● Lavoro richiesto
Riassumi in due frasi il brano sul libro dedicato a Pacelli.

Quali sono le principali novità del suo libro? “Beh, vi si trovano approfondimenti che è raro rinvenire in pubblicazioni italiane. Grazie al fatto di essere tedesco, ho avuto accesso a documenti altrimenti difficili da reperire. Inoltre mi sono avvalso della collaborazione di numerosi specialisti, come la professoressa Ilse-Lore Konopatzki, autrice del più dettagliato saggio esistente sull’infanzia di Pacelli, che presenta in esclusiva i temi da lui scritti al liceo. Purtroppo il volume della Konopazki non ha trovato un editore in Italia, quindi lei stessa mi ha autorizzato a riportare nel mio libro varie citazioni. Per i lettori italiani sarà un’anteprima assoluta”.

E c’è dell’altro..”Sì, ho ottenuto il permesso di consultare l’Archivio segreto vaticano, dove ho scoperto testi che testimoniano i rapporti di Pacelli con l’allora neonato movimento sionista, all’indomani della Prima guerra mondiale. Va ricordato che il sionismo era guardato con sospetto in molti circoli cattolici, mentre Pacelli simpatizzava esplicitamente con gli ebrei. Ebbe anche un compagno di scuola ebreo, del quale frequentava la casa e con il quale, addirittura, celebrava il Sabato. Il che dimostra che le accuse di antisemitismo che gli vengono mosse da biografi come John Cornwell e Daniel J. Goldhagen sono totalmente false. Pacelli fece sempre del suo meglio per venire incontro alle richieste da parte ebraica, sia quando lavorava in Segreteria di Stato, sia quando era nunzio apostolico in Germania”.

● Estratto dati
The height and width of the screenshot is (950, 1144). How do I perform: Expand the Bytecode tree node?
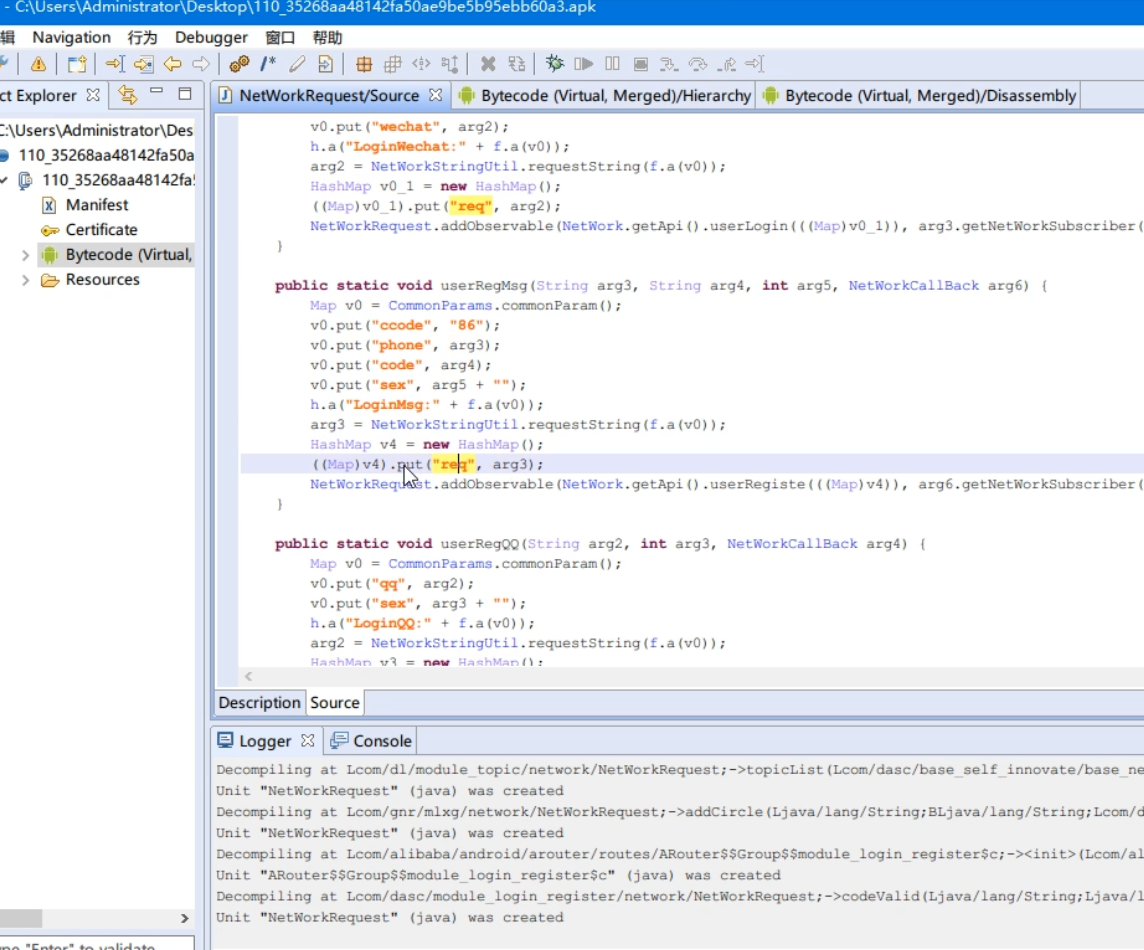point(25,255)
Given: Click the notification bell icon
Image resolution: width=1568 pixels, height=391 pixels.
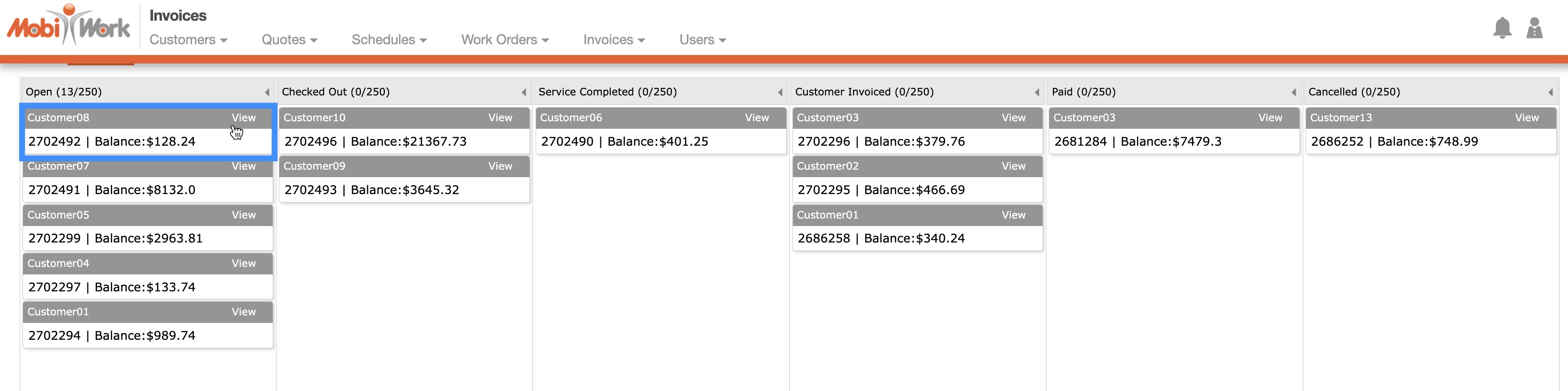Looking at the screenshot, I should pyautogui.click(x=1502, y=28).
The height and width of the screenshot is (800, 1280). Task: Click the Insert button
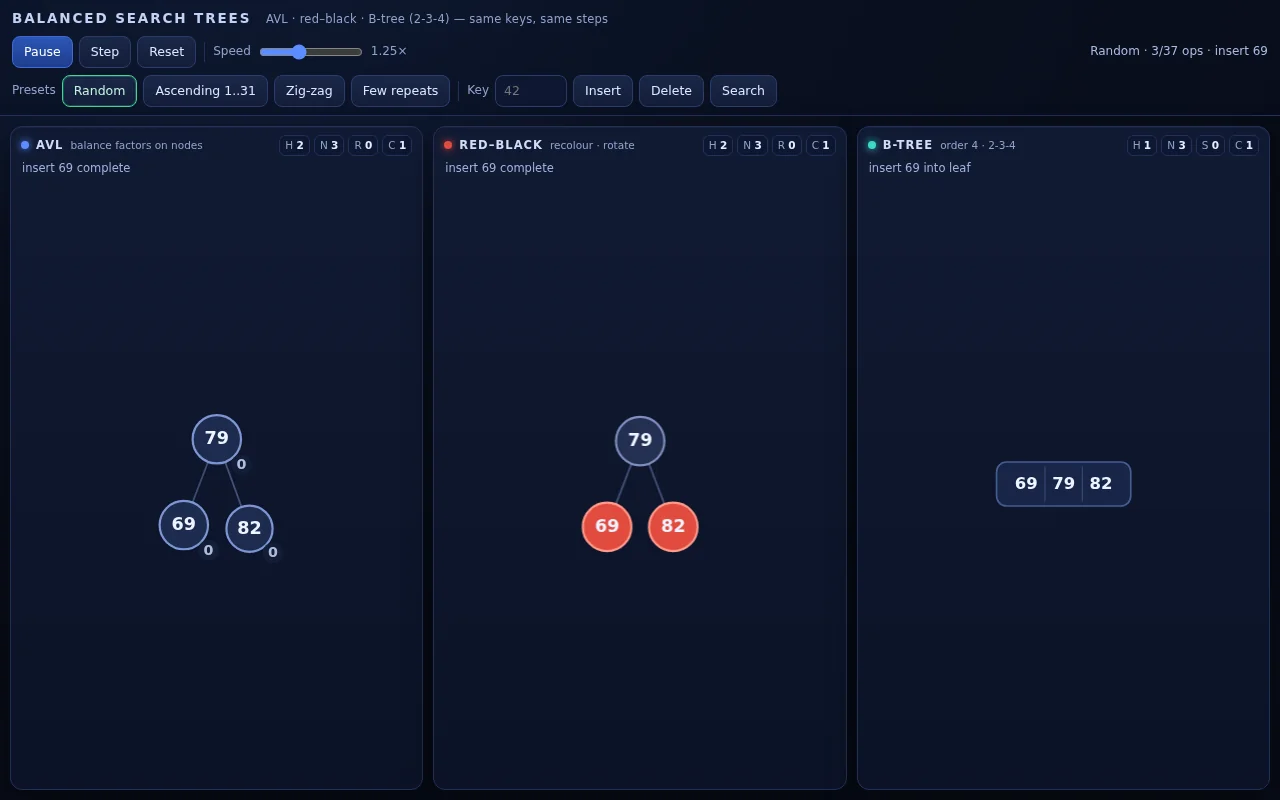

* * *

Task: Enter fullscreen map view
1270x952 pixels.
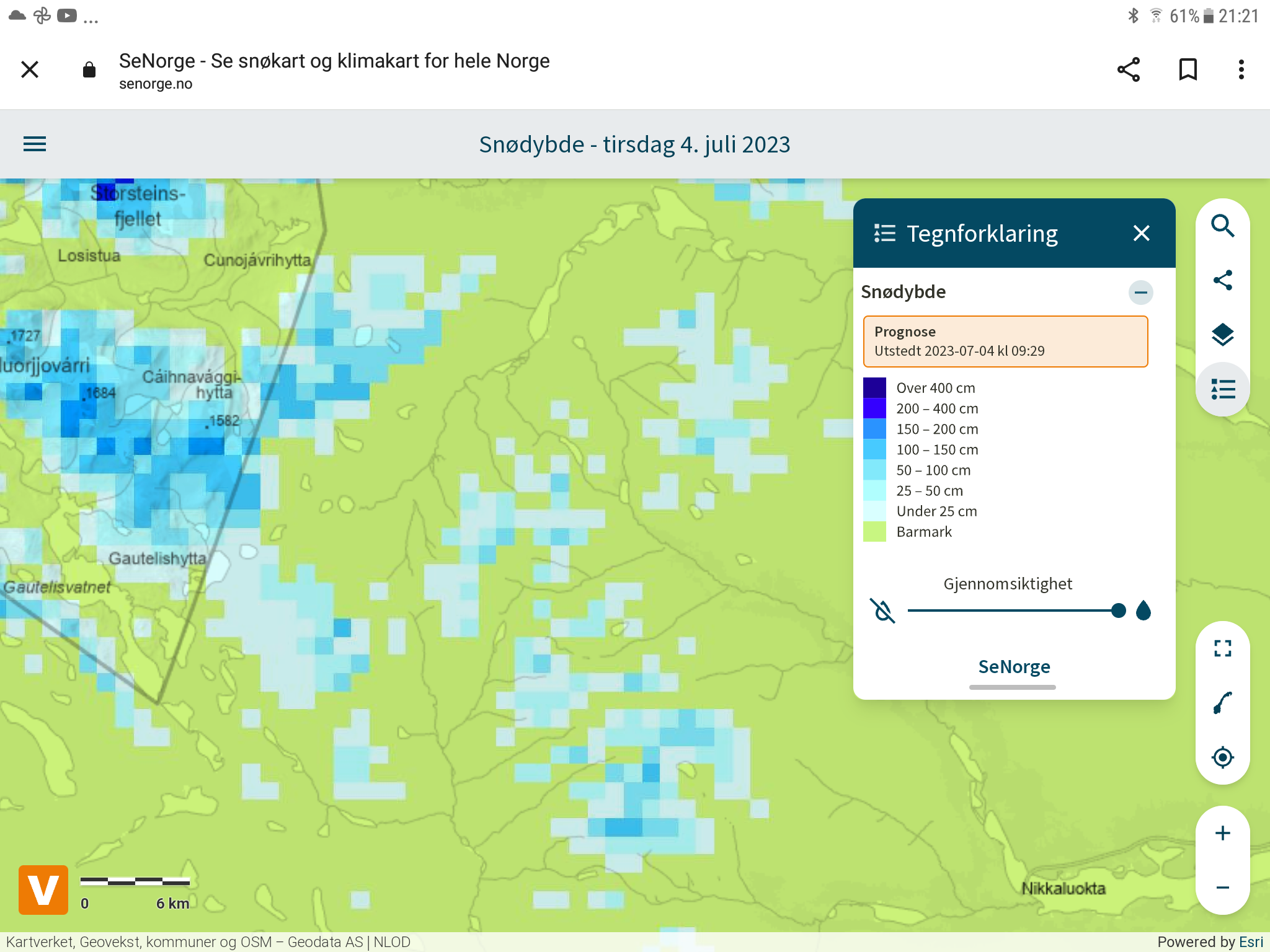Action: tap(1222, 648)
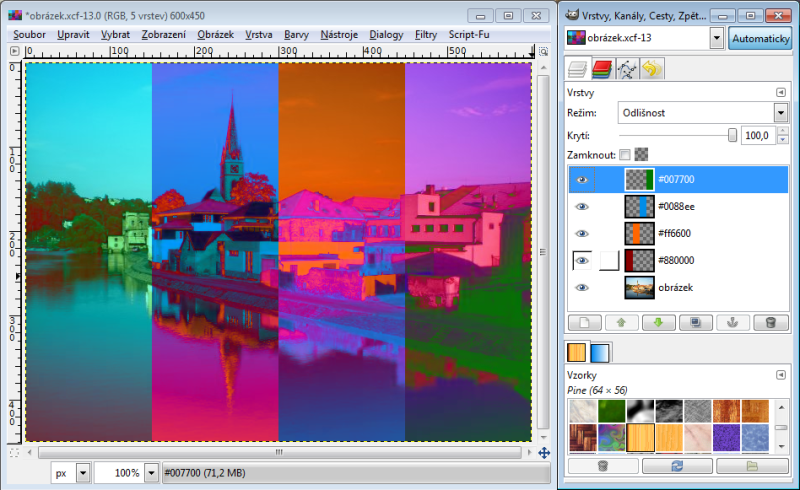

...

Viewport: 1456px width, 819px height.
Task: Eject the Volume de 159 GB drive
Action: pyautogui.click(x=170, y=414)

● Soluzione proposta
L'autore del libro vi presenta approfondimenti rari nelle pubblicazioni italiane, basati su documenti difficili da reperire, sulla collaborazione di numerosi specialisti e su citazioni inedite in Italia relative all'infanzia di Pacelli, tra cui i temi da lui scritti al liceo. Nell'Archivio segreto vaticano ha inoltre scoperto testi sui rapporti di Pacelli con il neonato movimento sionista dopo la Prima guerra mondiale e, ricordando la sua simpatia per gli ebrei, giudica totalmente false le accuse di antisemitismo mosse da biografi come John Cornwell e Daniel J. Goldhagen.